Excerpted text:
[Start of section]

Assault On The Citadel: Recent Hopeful Developments In Coast Guard Handling Of Medical Waivers Requests
We have been receiving word that the Coast Guard’s National Maritime Center (NMC) is trying to be more lenient (some might even say reasonable) in their reviewing of mariners’ medical records, and in their processing of medical waiver requests. For those readers who may not have been closely involved with this area of license defense work, a brief review of the background of this issue may be helpful.
As a direct result of the October 15, 2003 Staten Island Ferry collision in New York, the Coast Guard (following severe criticism of it) undertook a major overhaul of its medical review procedures, which resulted in the publication on September 15, 2008 of NVIC 04-08. This document, which is for guidance only and does not have the force of regulation, set forth new medical certification standards, and detailed hundreds of specific medical conditions “subject to further review”, and the recommended evaluation data for such further review. This comprehensive new regimen has been seen by many in the industry as a draconian over-reaction, but NVIC 04-08 is here to stay. In company with the introduction of the new procedures, the Coast Guard slowly shifted the initial stage of medical review away from the numerous Regional Exam Centers in ports around the country, and centralized the procedure in the hands of a medical staff at their “Center of Expertise” at NMC in Martinsburg, West Virginia. NMC also now has a full-time civilian attorney who travels around the country and handles most (but not yet all) of the ALJ hearings on behalf of the Coast Guard, replacing the well-remembered roles non-lawyer Coast Guard prosecutors, who were not infrequently given a little bit of “friendly assistance” at their hearings by sympathetic ALJs.

[End of section]

Data excerpts:
[Start of section]

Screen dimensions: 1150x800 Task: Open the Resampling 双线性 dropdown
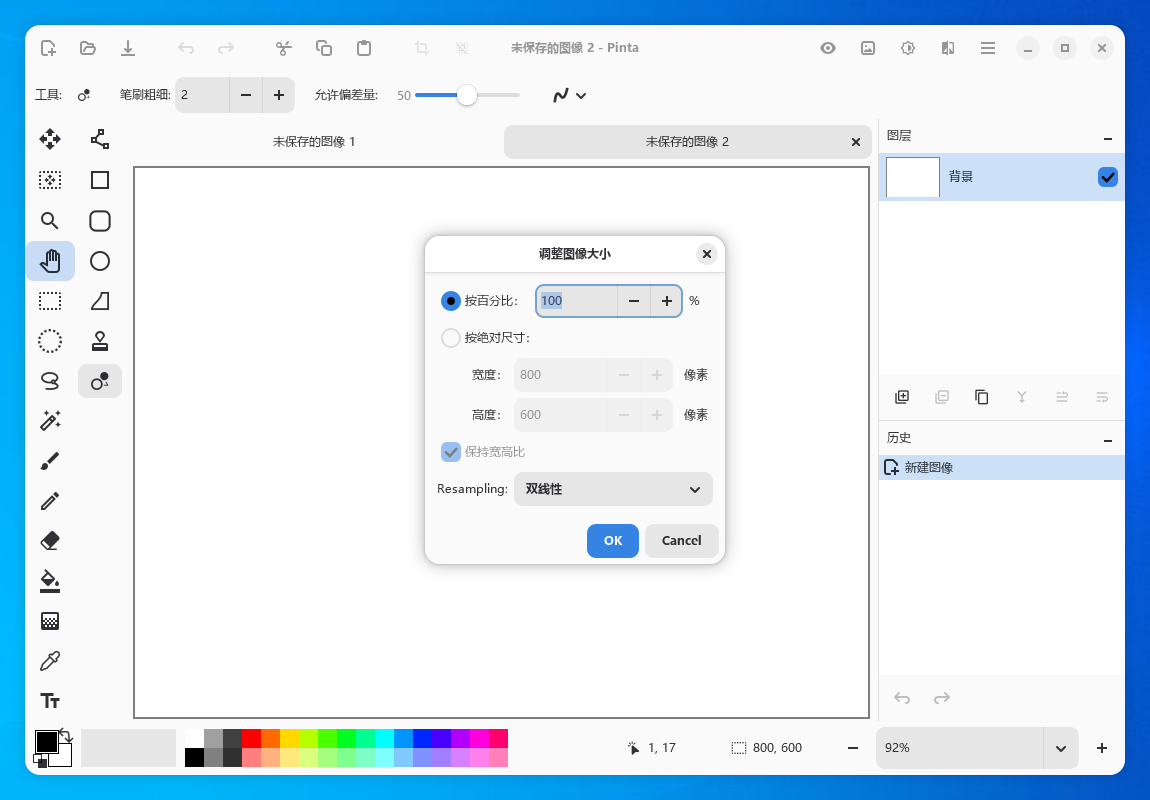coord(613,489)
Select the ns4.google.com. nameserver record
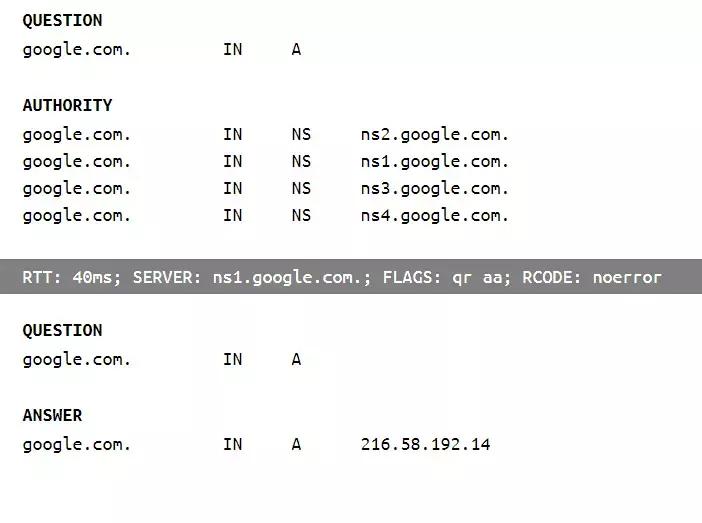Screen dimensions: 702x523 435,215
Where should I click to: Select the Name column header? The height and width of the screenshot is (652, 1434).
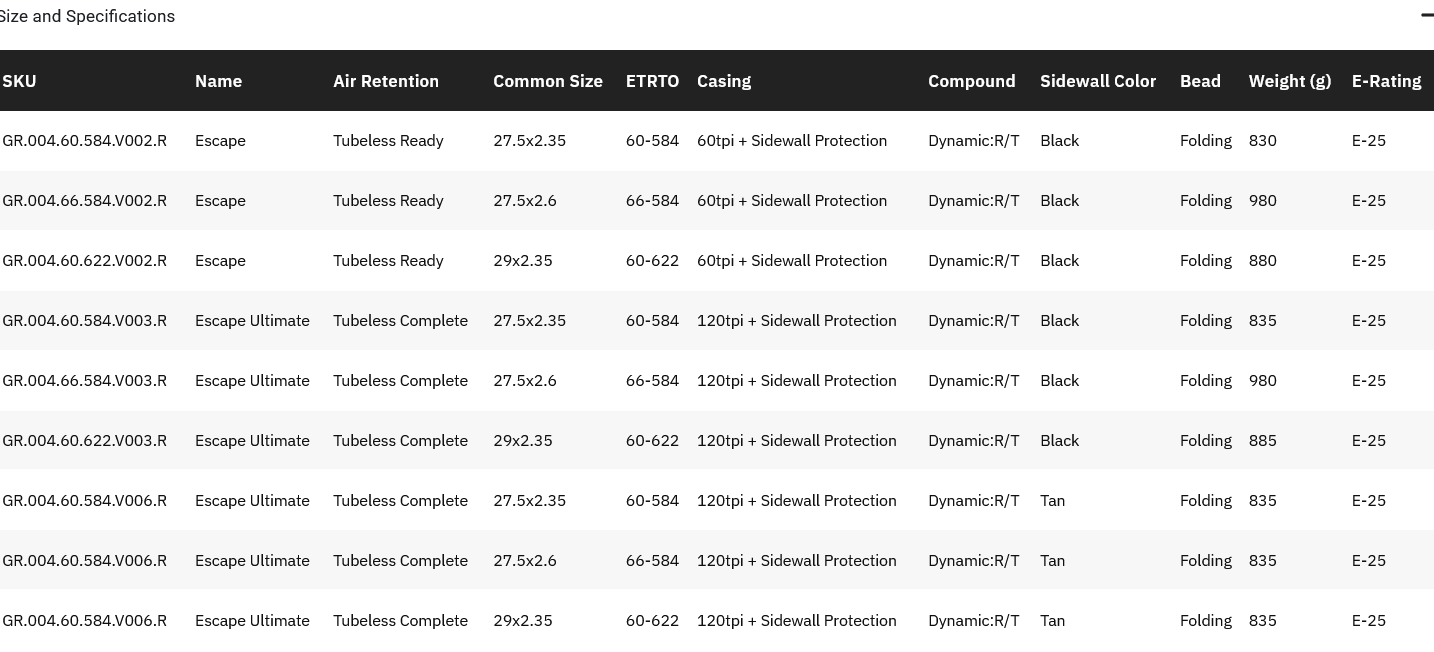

[End of section]

Continue the article on Coast Guard handling of mariners' medical waiver requests, starting right after its last sentence.

With this new written and procedural system now in place, we have begun to see in the past several years many more denials of mariner medical waivers, based on the much stricter medical conditions “subject to further review” found in NVIC 04-08. Many of these decisions have been harsh, and sometimes seemingly arbitrary. The best example of such treatment is probably NMC’s blanket denial of a medical waiver for any mariner with an Implantable Cardioverter Defibrillator (ICD), a device similar to a pacemaker, often prescribed for patients with heart arrhythmia, or following an actual heart attack. Over the past year or two, we have received from the industry many reports of similarly arbitrary treatment for other medical conditions, such as, for example, sleep apnea.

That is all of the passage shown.